My Journey into English Instructional Technology

Monday, April 24, 2006

Creating a Digitial Story

Creating this digital story was truly an experience for me. As soon as the initial assigment was posted, I began to think about what story could I tell. I think that one of the most valuable lessons that I learned coming through school and now in my education classes is that to make something meaningful, it helps if it is personal. The slice-of-life memoir called my name, and I was led to write about my experience with losing my dad to lung cancer when I was in high school. At that point, I realized I have a subject and plenty of visuals; I knew that I had a story, but I didn't know the best way to tell it. I think that is a problem that my students will experience. Whenever I wrote words on the page, they didn't seem good enough. I worked on about three different versions (ways of telling the story as well) until I settled on the one I thought would be most appropriate for the project. Then, I forged ahead with the technology part of the assignment.

iMovie opened my eyes to an entirely new way of thinking about a story -- actually having a student-created movie. Now, I realize that this is probably common knowledge to the rest of the world, but to me it was earth-shattering. For once, I could think about the story I wanted to tell and its effect on my audience instead of just relying on the having sentences with good grammar to get a good grade. I think that my students will really like this as well. This project is one that (once given an overview of the program), students can do on their own with moderate help (as-needed) from the teacher. It provides benefits with regard to oral competencies -- because of the required auditory section. It allows artistic people (especially yearning-to-be-photographers) to flourish and really feel that they own this project. The peer review was another awesome part of this project.

I think that students who are not familiar with iMovie will be a little scared at first -- at least I was, but after they get used to it, it'll go easier. It would have been nice if I could have worked on this in my room (like the PowerPoint presentation), but coming to the lab worked fine. Again, students who are not familiar with computers would definitely be put off by this project, and they would need extra reassurance and help.

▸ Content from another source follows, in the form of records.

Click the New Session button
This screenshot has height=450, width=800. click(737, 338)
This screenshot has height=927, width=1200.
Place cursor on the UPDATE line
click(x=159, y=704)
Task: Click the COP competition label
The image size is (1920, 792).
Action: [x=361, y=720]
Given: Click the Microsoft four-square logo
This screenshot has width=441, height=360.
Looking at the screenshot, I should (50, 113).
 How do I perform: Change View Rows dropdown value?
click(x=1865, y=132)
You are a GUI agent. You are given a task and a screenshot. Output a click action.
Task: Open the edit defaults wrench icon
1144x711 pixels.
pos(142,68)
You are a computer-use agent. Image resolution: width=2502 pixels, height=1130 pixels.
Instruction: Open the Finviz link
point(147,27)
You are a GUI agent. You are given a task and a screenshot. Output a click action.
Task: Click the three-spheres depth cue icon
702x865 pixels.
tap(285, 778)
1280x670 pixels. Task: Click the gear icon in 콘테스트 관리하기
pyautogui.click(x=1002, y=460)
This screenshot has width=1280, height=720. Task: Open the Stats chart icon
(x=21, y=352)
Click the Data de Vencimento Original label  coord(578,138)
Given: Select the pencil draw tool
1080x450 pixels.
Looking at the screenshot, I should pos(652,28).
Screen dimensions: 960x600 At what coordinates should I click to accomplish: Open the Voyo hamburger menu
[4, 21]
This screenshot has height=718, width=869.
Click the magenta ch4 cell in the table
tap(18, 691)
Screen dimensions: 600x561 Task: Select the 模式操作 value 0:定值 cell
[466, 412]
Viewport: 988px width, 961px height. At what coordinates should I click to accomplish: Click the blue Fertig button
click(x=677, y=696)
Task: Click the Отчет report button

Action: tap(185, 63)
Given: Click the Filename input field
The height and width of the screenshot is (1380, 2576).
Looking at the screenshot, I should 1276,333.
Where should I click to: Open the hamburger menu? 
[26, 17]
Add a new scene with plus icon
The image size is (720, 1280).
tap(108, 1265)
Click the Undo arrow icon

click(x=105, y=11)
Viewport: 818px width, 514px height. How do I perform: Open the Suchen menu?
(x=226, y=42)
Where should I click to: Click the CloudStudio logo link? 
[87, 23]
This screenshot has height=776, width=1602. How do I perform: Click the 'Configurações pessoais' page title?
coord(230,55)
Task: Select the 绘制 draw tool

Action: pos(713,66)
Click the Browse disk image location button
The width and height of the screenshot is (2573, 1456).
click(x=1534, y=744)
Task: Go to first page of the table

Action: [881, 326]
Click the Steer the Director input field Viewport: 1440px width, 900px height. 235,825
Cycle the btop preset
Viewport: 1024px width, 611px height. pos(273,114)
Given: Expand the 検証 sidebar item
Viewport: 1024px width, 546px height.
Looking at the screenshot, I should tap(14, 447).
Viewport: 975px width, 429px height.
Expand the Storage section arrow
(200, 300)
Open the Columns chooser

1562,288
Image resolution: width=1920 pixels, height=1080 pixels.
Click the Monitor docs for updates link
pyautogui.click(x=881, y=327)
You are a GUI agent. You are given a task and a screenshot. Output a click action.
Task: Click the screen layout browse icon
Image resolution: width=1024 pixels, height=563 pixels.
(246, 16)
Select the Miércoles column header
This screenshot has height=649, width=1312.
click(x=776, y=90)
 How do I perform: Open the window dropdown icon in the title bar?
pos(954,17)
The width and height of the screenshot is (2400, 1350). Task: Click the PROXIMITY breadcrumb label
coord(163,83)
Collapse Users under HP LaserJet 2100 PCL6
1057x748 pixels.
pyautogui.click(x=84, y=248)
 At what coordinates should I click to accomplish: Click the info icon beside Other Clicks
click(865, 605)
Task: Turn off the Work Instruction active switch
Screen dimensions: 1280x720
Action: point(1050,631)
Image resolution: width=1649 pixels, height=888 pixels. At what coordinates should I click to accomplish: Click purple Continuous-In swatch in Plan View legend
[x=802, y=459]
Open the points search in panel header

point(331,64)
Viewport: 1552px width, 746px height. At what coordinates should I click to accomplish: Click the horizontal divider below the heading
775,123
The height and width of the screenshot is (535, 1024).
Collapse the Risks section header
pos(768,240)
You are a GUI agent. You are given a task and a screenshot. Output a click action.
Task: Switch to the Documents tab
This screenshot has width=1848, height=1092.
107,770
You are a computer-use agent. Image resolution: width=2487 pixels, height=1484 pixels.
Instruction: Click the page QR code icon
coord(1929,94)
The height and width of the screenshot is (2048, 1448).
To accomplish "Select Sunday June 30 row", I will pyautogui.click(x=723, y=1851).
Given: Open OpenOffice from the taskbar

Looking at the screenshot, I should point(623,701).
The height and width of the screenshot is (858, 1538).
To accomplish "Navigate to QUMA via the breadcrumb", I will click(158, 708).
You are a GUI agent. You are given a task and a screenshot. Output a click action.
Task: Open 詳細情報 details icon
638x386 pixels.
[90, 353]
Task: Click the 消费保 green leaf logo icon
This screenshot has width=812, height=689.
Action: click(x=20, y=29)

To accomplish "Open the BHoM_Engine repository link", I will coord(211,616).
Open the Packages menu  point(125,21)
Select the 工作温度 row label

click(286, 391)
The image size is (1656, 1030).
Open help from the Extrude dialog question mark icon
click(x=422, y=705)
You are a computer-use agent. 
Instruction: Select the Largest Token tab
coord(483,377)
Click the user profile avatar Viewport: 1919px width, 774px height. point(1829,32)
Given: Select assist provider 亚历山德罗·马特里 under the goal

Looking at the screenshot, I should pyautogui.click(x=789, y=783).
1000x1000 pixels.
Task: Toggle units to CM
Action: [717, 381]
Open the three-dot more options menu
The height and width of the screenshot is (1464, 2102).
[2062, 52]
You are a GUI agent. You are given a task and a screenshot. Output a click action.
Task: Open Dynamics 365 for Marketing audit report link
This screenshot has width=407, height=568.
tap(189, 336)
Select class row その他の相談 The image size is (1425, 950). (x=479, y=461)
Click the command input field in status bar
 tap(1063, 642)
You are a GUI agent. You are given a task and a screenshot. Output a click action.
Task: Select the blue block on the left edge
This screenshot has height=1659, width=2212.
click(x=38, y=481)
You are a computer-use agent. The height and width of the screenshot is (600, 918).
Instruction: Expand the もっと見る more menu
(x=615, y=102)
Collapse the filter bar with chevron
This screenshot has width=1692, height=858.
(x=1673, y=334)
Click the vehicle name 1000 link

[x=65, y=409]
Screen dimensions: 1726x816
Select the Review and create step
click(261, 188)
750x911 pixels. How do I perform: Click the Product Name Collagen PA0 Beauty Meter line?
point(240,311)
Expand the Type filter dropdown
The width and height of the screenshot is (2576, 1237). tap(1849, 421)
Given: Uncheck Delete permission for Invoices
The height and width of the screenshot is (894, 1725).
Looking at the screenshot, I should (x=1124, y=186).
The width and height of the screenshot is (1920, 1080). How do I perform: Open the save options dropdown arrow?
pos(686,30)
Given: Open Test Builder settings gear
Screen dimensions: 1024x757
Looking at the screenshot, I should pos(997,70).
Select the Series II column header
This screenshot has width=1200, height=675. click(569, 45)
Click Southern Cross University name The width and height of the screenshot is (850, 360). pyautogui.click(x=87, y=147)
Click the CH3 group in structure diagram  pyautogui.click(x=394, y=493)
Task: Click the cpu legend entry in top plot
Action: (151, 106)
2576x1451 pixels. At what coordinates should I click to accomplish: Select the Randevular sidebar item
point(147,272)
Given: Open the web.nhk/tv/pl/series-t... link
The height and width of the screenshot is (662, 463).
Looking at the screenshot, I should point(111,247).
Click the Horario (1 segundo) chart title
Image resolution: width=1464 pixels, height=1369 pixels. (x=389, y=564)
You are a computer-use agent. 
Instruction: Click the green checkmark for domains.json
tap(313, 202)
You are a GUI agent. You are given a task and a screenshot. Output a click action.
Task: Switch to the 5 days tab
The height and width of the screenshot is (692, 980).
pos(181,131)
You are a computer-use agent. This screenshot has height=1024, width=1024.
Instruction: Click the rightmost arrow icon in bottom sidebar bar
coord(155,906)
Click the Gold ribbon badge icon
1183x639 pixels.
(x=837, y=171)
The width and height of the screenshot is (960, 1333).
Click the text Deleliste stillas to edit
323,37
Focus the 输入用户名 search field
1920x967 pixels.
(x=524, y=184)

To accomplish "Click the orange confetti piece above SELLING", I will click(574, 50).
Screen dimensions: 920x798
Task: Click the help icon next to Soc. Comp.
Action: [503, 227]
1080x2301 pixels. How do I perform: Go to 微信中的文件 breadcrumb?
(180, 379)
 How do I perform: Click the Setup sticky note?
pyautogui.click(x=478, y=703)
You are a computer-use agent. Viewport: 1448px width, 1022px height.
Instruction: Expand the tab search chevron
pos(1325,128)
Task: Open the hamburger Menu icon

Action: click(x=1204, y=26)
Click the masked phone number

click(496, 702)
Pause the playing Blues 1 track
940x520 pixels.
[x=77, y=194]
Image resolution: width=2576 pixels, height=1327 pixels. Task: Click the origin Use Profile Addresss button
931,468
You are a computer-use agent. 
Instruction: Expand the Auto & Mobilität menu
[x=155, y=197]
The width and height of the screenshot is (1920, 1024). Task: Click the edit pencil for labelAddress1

I would spend more time on the inital discussion of the project to develop that reassurance in the less-computer-apt student, which I think would minimize what I saw to be the biggest challenge of getting used to a new piece of software. I would probably have more in-class lab time for the first week before setting students out to finish the project. I would encourage peer-review for each stage -- even include auditory (feedback on the actual narration) and the visuals. I really felt like I experienced what my students will feel after learning they have an assignment using something they've never worked with. I learned a lot, and I feel a great sense of accomplishment because of it.